• 本文抜粋:
**********

製造分野は新たな時代を迎えようとしています。センサーやデジタル・システムによって生成されたデータを活用することにより、物理的な世界で実行されるプロセスを監視できるようになるのです。その結果、より柔軟性に富んだ生産方法の基盤を築くことが可能になります。実際、消費者のニーズの変化に対応するには、このようなアプローチが必要になるはずです。
しかし、ニーズの変化への対応というのは、インダストリ4.0が注目されている理由の1つにすぎません。現在は、経済、地政、環境、人口に関する問題/危機が世界中に波及している状況にあります。それによる影響は、労働力の供給やサプライ・チェーンに対して、かつてないレベルで及んでいます。例えば、2020年にはCOVID-19のパンデミックが発生しました。その結果、高度な技術、リアルタイムのデータ、柔軟な製造方法/サプライ・チェーンの必要性に注目が集まることとなりました。
自動化の技術が進化すれば、反復的な作業や危険な作業をロボットに任せられるようになります。そうすれば、人が行うべき仕事により多くの人を割り当てられるようになります。結果として、生産の継続性を維持することが可能になるでしょう。労働者は単調な作業や危険な作業から解放され、自身の知的能力を活用できるようになります。また、従来は海外の拠点に振り分けていた自動化された作業や反復的な作業を再び国内に戻すことが可能になります。ウィスコンシン大学マディソン校の准教授でIoTシステム研究センターの副所長を務めるKaibo Li氏は、「IoT(Internet of Things)、ロボット、拡張現実など、製造現場での利用に向けてより多くの技術が俎上に載るようになっています」と述べています。その上で同氏は、「近い将来、製造プロセスから収集されるデータの精度がより一層高くなり、より多くの場面でリアルタイムに意思決定が行えるようになるのを目の当たりにすることになるでしょう」と語ります。
製造企業は、新たな種類のニーズに応えるために、運用方法の変更を迫られています。すなわち、製造施設を現地のニーズに合わせて最適化したり、様々なバッチ・サイズに応じて迅速に再構成できる生産ラインを設計したりすることが求められています。Nicola O’Byrne
アナログ・デバイセズ コネクテッド・モーション&ロボティクス・グループ マーケティング・マネージャ|アナログ・デバイセズ
より地域に密着したサプライ・チェーンは、製造に新たな柔軟性をもたらします。また、輸送の複雑さを軽減することで、環境への影響を低減できるというメリットも生まれます。最終的に目指すべきことは、信頼性の高いリアルタイムのデータと簡単に再構成できるシステムを使用できるようにすることです。それにより、製造企業は、メンテナンスのスケジューリング、機械の設定の調整、製造品目の切り替え(例えば、シャツからマスクへの切り替え)といった意思決定を迅速に行えるようになります。

**********

• データ:
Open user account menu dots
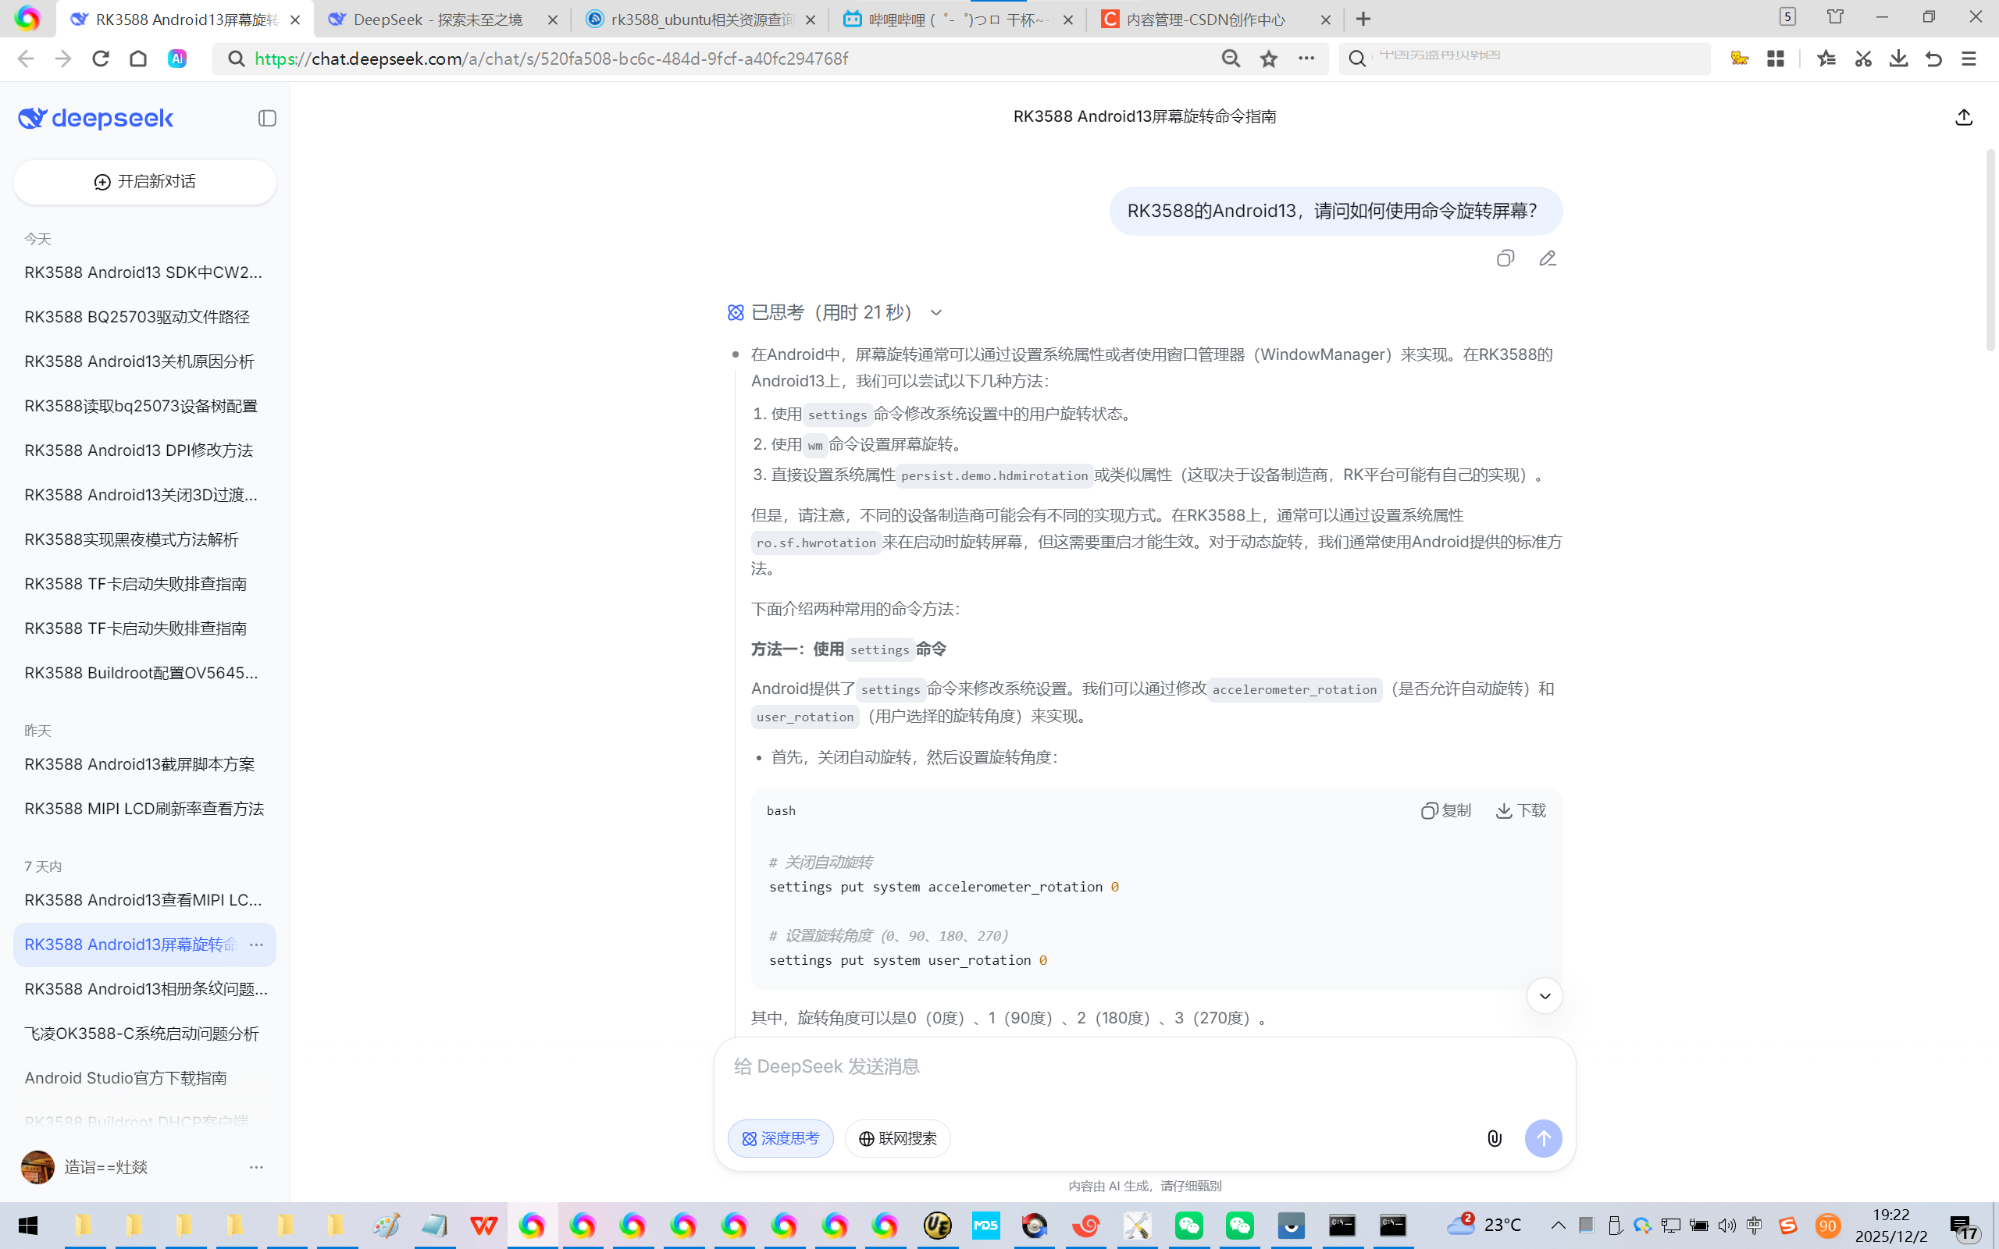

**********

• 練習問題:
a. 本文の内容に基づいて、次の問いに答えなさい。
(i) 2020年に発生したこととして挙げられているのは何か。
(ii) Kaibo Li氏が准教授を務めているのはどこか。
(iii) 製造品目の切り替えの例として示されているのは、何から何への切り替えか。
b. 本文のうち、「製造分野は新たな時代を迎えよ」から「目が集まることとなりました。」までを正確に書き写しなさい。
データの各行は、ここでは用いません。

• 各問の解答:
a.
(i) COVID-19のパンデミック
(ii) ウィスコンシン大学マディソン校
(iii) シャツからマスクへの切り替え

b.
製造分野は新たな時代を迎えようとしています。センサーやデジタル・システムによって生成されたデータを活用することにより、物理的な世界で実行されるプロセスを監視できるようになるのです。その結果、より柔軟性に富んだ生産方法の基盤を築くことが可能になります。実際、消費者のニーズの変化に対応するには、このようなアプローチが必要になるはずです。
しかし、ニーズの変化への対応というのは、インダストリ4.0が注目されている理由の1つにすぎません。現在は、経済、地政、環境、人口に関する問題/危機が世界中に波及している状況にあります。それによる影響は、労働力の供給やサプライ・チェーンに対して、かつてないレベルで及んでいます。例えば、2020年にはCOVID-19のパンデミックが発生しました。その結果、高度な技術、リアルタイムのデータ、柔軟な製造方法/サプライ・チェーンの必要性に注目が集まることとなりました。